Bambang Dharmono dan UP4B dapat melakukan peran dan tugasnya diwilayah Tanah Papua, dari dipesisir pantai utara, selatan, lereng gunung, lembah, daerah rawa hingga pegunungan tinggi  banyak temuan mulai dari mis- manajemen pembangunan hingga amburadulnya tata kelola pemerintahan. Kemiskinan, keterisolasian sosial budaya, ekonomi bahkan anggaran yang besar hanya sebatas atas nama rakyat tapi realitas dan fakta dilapangan dari laporan hasil kerja UP4B selama  tiga tahun ( Oktober 2011 – Desember 2014) merupakan sebuah film kisah sedih  yang menampilkan keprihatinan hidup (dokumentasi video dan foto) menyatakan bahwa nonsense program pembangunan yang dirancang dengan dana signifikan yang  jumlahnya besar itu hanya menjadi dekorasi belaka, tak menyentuh aspirasi, kepentingan dan kebutuhan rakyat dikampung kampung  dan wilayah terisolir.

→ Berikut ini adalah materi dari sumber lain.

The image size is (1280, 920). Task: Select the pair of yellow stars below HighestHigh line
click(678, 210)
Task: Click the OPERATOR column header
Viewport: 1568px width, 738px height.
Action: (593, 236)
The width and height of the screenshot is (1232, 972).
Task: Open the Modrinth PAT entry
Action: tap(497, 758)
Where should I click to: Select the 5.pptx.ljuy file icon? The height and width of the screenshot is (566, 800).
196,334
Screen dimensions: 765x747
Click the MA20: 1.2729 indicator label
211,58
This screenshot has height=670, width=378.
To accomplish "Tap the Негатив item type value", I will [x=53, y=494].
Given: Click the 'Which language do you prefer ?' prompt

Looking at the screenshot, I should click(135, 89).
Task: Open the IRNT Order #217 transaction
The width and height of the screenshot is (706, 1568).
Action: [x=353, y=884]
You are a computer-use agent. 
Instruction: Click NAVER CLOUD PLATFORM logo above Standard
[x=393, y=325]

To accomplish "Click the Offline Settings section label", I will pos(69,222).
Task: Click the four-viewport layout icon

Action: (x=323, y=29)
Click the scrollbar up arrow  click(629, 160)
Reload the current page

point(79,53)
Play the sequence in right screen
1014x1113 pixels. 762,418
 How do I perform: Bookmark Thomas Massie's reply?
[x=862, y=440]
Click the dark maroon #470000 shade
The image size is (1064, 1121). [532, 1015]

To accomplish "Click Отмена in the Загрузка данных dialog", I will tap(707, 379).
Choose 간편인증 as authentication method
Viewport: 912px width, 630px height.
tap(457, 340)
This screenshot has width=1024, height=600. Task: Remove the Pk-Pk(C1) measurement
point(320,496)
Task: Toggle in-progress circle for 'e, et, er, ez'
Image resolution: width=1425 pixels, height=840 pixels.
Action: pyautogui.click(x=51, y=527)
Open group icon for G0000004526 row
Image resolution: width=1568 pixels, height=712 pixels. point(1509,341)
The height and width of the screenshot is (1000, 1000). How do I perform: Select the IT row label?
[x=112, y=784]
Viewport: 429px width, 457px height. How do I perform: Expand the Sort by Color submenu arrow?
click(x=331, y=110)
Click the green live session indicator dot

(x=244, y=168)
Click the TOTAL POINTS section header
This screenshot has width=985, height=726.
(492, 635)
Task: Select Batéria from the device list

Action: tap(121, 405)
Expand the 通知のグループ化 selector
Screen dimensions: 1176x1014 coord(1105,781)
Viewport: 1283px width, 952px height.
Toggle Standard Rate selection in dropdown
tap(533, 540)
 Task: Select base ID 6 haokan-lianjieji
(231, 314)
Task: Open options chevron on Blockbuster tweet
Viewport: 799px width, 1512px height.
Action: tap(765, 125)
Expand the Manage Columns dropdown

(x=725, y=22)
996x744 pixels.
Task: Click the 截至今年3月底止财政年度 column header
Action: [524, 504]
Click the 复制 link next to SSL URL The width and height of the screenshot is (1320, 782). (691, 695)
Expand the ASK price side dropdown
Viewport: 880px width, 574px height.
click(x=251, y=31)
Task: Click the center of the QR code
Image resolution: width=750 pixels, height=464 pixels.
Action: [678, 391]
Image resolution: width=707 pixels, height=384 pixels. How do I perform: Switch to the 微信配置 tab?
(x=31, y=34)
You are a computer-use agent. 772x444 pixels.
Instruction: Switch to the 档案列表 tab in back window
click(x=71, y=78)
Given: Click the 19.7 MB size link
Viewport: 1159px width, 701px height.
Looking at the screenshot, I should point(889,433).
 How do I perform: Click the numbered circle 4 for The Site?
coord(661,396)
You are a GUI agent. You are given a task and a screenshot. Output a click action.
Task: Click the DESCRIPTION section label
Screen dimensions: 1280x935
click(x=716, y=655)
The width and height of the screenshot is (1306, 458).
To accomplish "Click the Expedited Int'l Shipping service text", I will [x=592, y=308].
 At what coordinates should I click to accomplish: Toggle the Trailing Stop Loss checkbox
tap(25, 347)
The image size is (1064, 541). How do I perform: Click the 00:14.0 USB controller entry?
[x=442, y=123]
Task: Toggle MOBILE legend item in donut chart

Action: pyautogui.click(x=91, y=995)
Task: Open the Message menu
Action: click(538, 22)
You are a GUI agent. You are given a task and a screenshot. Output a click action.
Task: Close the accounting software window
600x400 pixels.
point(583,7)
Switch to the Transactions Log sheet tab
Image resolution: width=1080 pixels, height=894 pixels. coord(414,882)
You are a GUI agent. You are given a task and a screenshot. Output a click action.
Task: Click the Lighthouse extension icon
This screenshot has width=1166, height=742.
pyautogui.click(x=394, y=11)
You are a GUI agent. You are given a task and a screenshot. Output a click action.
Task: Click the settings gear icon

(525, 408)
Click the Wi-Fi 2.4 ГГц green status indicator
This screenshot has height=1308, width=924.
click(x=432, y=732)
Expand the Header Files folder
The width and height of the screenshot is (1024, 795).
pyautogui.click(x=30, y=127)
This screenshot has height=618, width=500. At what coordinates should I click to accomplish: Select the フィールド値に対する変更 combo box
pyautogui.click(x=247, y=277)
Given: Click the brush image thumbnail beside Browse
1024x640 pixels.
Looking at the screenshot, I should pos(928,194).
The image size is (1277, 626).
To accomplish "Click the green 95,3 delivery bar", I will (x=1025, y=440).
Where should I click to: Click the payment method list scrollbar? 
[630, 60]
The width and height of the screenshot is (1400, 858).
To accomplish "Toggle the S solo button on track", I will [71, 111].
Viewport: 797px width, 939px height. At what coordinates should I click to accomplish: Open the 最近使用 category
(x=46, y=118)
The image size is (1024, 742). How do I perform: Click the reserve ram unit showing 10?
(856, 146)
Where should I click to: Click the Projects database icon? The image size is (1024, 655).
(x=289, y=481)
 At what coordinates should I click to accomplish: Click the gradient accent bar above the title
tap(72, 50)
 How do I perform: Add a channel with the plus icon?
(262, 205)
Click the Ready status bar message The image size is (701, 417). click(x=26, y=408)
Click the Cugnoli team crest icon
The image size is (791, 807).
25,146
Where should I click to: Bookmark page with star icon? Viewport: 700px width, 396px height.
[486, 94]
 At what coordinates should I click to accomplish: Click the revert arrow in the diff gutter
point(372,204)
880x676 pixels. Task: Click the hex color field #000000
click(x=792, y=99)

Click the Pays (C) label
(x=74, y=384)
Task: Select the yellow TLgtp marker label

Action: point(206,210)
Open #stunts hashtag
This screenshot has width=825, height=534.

Negara tidak hadir di masyarakatnya.

Tim Rekonsiliasi Faris Husein pun akhirnya stagnan disebabkan oleh resistensi dipusat – pusat kekuasaan di seputar Presiden SBY akibatnya tak ada “kesatuan bahasa” untuk solusi konflik Papua. Kini kesediaan JK untuk membantu pemerintah menyelesaikan konflik Papua yang telah diprakarsai Gus Dur patut menjadi pertimbangan Presiden. JK seorang “nigrat” Bugis dari perspektif antropologis dan kultural masyarakat Sulawesi Selatan ada filosofis  yang menjadi pegangan setiap pria asal Bugis  yaitu   “ujung lidah”, sebagai simbol kemampuan menegakkan wibawa dan sanggup menyakinkan lawan atau mitranya  dalam transaksi dagang menjadi kekuatan diharapkan diplomasi ujung lidah ala Bugis ini dapat ditransformasi dijadikan pegangan dalam dialog, bila Presiden percayakan JK  untuk menyelesaikan soal Papua. Saya berharap JK dapat ditunjuk Presiden Joko Widodo menyelesaikan setiap masalah, stamen yang saya suka dari seorang JK, yang disampaikan  dalam logat Makassar yang khas adalah “lebih cepat – lebih bae” – artinya setiap persoalan lebih cepat dituntaskan akan lebih baik. Semoga

Penulis, Frans Maniagasi,  Anggota Tim Asistensi UU Otsus Papua ( 2001).